* _STATED TASK_
Rewrite the records below with "button" changed to "control" and everything else left as is. Leave the pictures out of your answer.

* _PROVIDED DATA_
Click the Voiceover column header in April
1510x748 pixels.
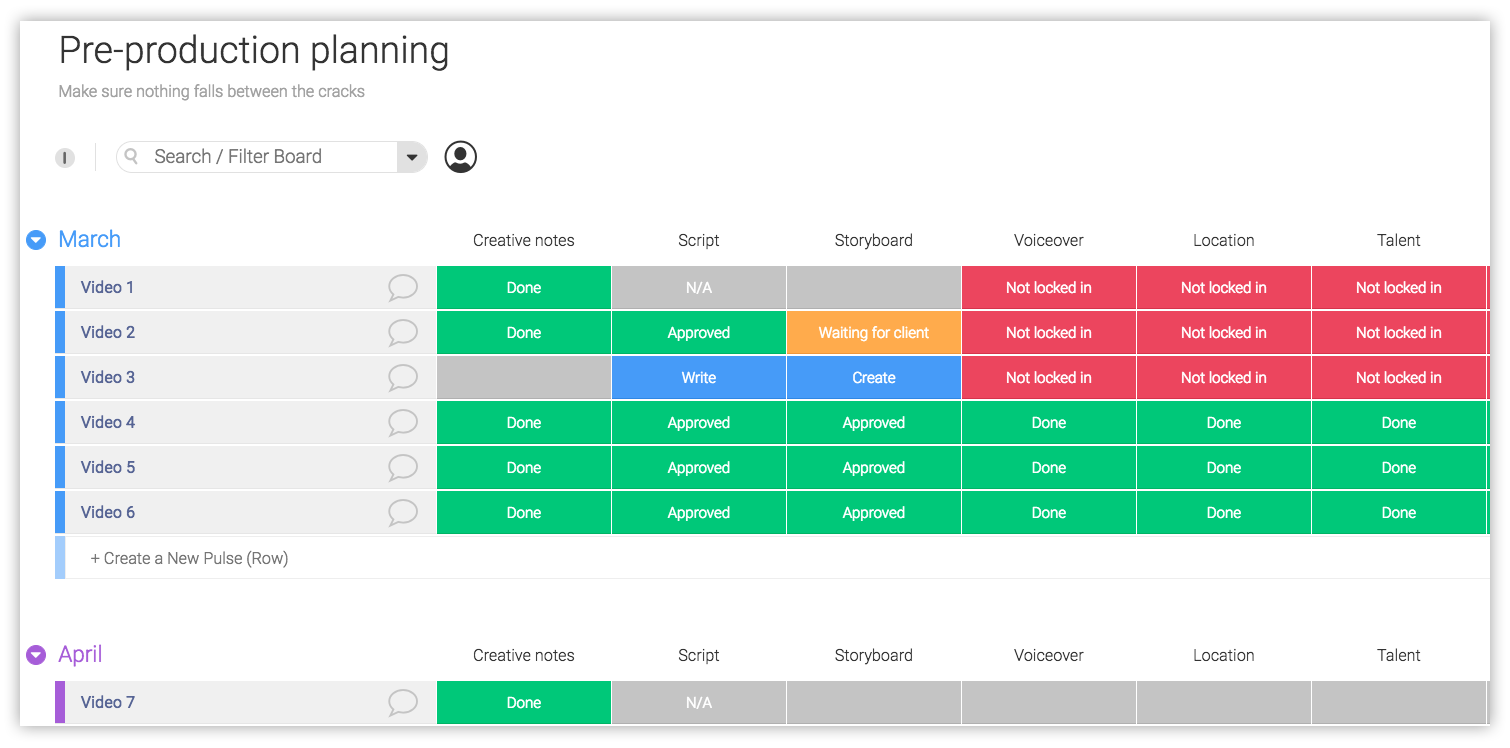pyautogui.click(x=1048, y=655)
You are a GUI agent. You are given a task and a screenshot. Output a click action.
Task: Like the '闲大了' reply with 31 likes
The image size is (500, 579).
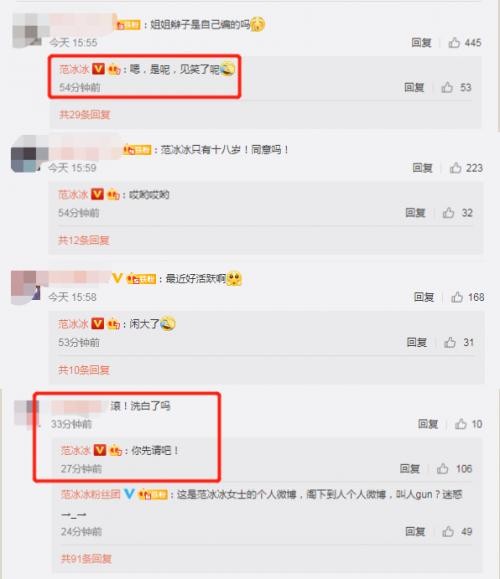click(x=450, y=342)
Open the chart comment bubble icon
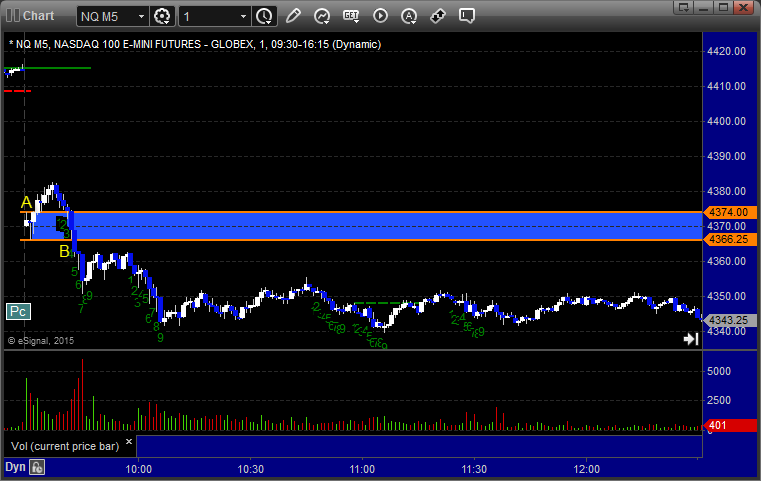This screenshot has width=761, height=481. [467, 16]
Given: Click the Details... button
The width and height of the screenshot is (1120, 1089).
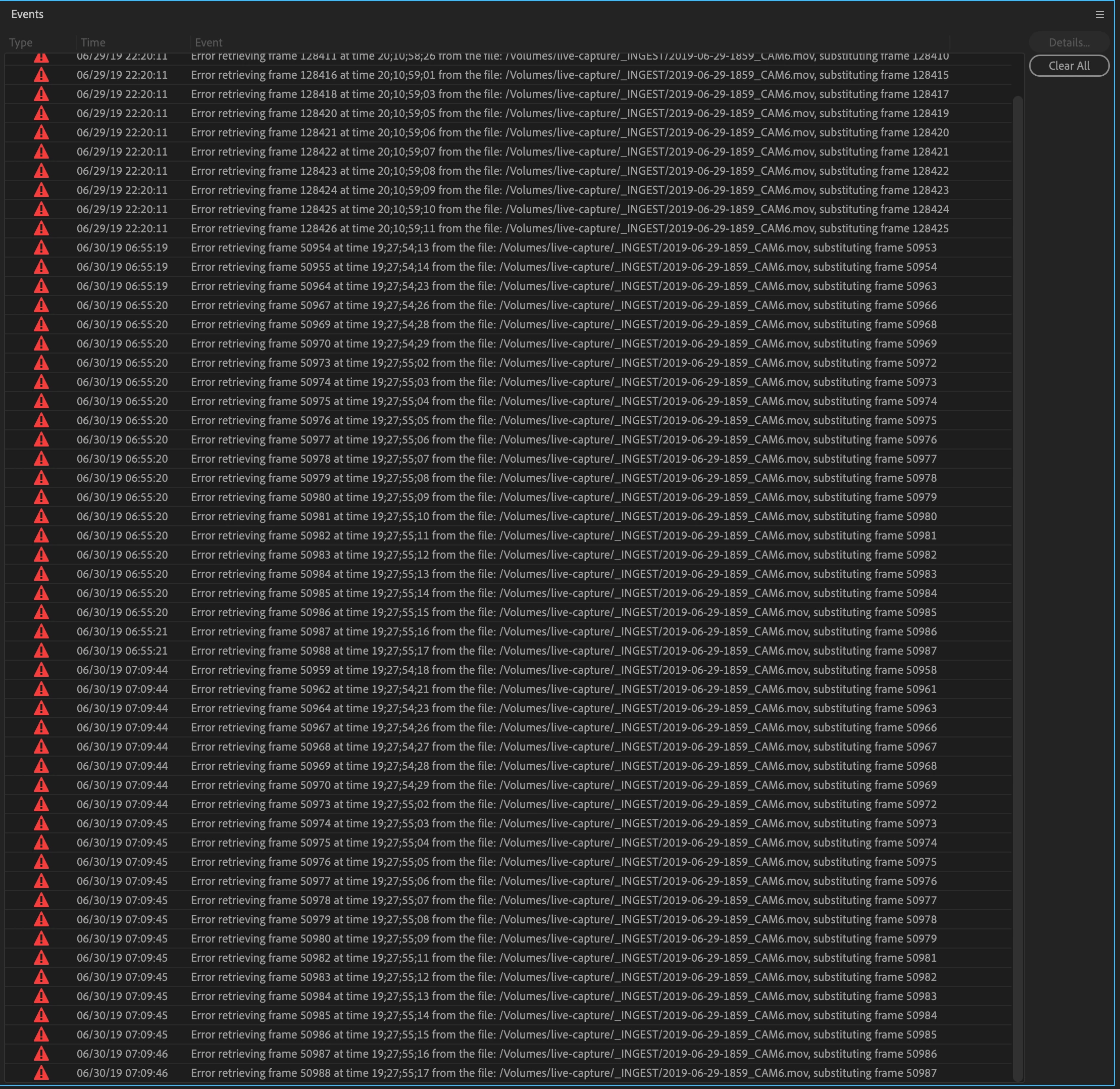Looking at the screenshot, I should tap(1068, 42).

* _THE RESULT_
Click the Voiceover column header in April
1510x748 pixels.
pyautogui.click(x=1048, y=655)
You are a GUI agent. You are given a task and a screenshot. Output a click action.
Task: Like the '闲大了' reply with 31 likes
The image size is (500, 579).
click(x=450, y=342)
Open the chart comment bubble icon
This screenshot has width=761, height=481. [467, 16]
Given: Click the Details... control
The width and height of the screenshot is (1120, 1089).
Looking at the screenshot, I should tap(1068, 42).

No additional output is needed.